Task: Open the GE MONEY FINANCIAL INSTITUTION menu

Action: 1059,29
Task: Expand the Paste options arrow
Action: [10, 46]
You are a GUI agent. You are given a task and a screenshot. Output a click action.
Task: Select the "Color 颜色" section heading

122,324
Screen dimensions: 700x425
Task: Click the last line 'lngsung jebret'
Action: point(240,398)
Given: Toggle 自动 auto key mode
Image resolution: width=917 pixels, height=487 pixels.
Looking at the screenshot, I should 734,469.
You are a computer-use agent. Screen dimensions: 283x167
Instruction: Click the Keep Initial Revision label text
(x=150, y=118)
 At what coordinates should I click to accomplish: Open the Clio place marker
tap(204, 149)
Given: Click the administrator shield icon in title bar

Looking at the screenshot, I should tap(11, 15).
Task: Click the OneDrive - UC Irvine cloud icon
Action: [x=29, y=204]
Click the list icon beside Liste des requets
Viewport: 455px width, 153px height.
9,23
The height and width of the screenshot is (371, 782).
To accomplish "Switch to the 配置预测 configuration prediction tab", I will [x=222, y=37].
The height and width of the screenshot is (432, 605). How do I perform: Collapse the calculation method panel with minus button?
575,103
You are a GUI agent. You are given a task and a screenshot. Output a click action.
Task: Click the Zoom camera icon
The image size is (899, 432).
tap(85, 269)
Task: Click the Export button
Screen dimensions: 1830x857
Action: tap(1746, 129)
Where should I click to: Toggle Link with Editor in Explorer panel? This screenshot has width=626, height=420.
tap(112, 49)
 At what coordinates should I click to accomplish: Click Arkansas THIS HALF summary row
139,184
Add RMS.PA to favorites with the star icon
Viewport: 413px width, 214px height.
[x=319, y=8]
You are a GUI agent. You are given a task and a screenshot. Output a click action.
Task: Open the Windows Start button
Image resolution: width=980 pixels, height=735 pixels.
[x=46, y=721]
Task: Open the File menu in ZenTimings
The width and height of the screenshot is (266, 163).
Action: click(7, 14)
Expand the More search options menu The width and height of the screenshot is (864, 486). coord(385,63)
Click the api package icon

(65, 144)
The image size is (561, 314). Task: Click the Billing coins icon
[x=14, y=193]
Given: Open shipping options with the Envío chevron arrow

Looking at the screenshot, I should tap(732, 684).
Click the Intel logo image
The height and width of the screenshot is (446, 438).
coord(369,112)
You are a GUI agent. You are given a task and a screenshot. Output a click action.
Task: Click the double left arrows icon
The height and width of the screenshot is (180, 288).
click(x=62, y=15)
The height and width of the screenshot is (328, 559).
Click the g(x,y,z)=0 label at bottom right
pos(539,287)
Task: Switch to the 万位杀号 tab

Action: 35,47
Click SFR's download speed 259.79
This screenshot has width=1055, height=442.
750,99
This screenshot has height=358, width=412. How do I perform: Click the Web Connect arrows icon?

-=-=-=-=-

> _GOAL OF THE EXERCISE_
Every entry should be printed again exactly as written.

> _ANSWER TO THIS TASK_
Task: Open the GE MONEY FINANCIAL INSTITUTION menu

Action: 1059,29
Task: Expand the Paste options arrow
Action: [10, 46]
You are a GUI agent. You are given a task and a screenshot. Output a click action.
Task: Select the "Color 颜色" section heading

122,324
Screen dimensions: 700x425
Task: Click the last line 'lngsung jebret'
Action: point(240,398)
Given: Toggle 自动 auto key mode
Image resolution: width=917 pixels, height=487 pixels.
Looking at the screenshot, I should 734,469.
You are a computer-use agent. Screen dimensions: 283x167
Instruction: Click the Keep Initial Revision label text
(x=150, y=118)
 At what coordinates should I click to accomplish: Open the Clio place marker
tap(204, 149)
Given: Click the administrator shield icon in title bar

Looking at the screenshot, I should tap(11, 15).
Task: Click the OneDrive - UC Irvine cloud icon
Action: [x=29, y=204]
Click the list icon beside Liste des requets
Viewport: 455px width, 153px height.
9,23
The height and width of the screenshot is (371, 782).
To accomplish "Switch to the 配置预测 configuration prediction tab", I will [x=222, y=37].
The height and width of the screenshot is (432, 605). How do I perform: Collapse the calculation method panel with minus button?
575,103
You are a GUI agent. You are given a task and a screenshot. Output a click action.
Task: Click the Zoom camera icon
The image size is (899, 432).
tap(85, 269)
Task: Click the Export button
Screen dimensions: 1830x857
Action: tap(1746, 129)
Where should I click to: Toggle Link with Editor in Explorer panel? This screenshot has width=626, height=420.
tap(112, 49)
 At what coordinates should I click to accomplish: Click Arkansas THIS HALF summary row
139,184
Add RMS.PA to favorites with the star icon
Viewport: 413px width, 214px height.
[x=319, y=8]
You are a GUI agent. You are given a task and a screenshot. Output a click action.
Task: Open the Windows Start button
Image resolution: width=980 pixels, height=735 pixels.
[x=46, y=721]
Task: Open the File menu in ZenTimings
The width and height of the screenshot is (266, 163).
Action: click(7, 14)
Expand the More search options menu The width and height of the screenshot is (864, 486). coord(385,63)
Click the api package icon

(65, 144)
The image size is (561, 314). Task: Click the Billing coins icon
[x=14, y=193]
Given: Open shipping options with the Envío chevron arrow

Looking at the screenshot, I should tap(732, 684).
Click the Intel logo image
The height and width of the screenshot is (446, 438).
coord(369,112)
You are a GUI agent. You are given a task and a screenshot. Output a click action.
Task: Click the double left arrows icon
The height and width of the screenshot is (180, 288).
click(x=62, y=15)
The height and width of the screenshot is (328, 559).
Click the g(x,y,z)=0 label at bottom right
pos(539,287)
Task: Switch to the 万位杀号 tab

Action: 35,47
Click SFR's download speed 259.79
This screenshot has width=1055, height=442.
750,99
This screenshot has height=358, width=412. How do I perform: Click the Web Connect arrows icon?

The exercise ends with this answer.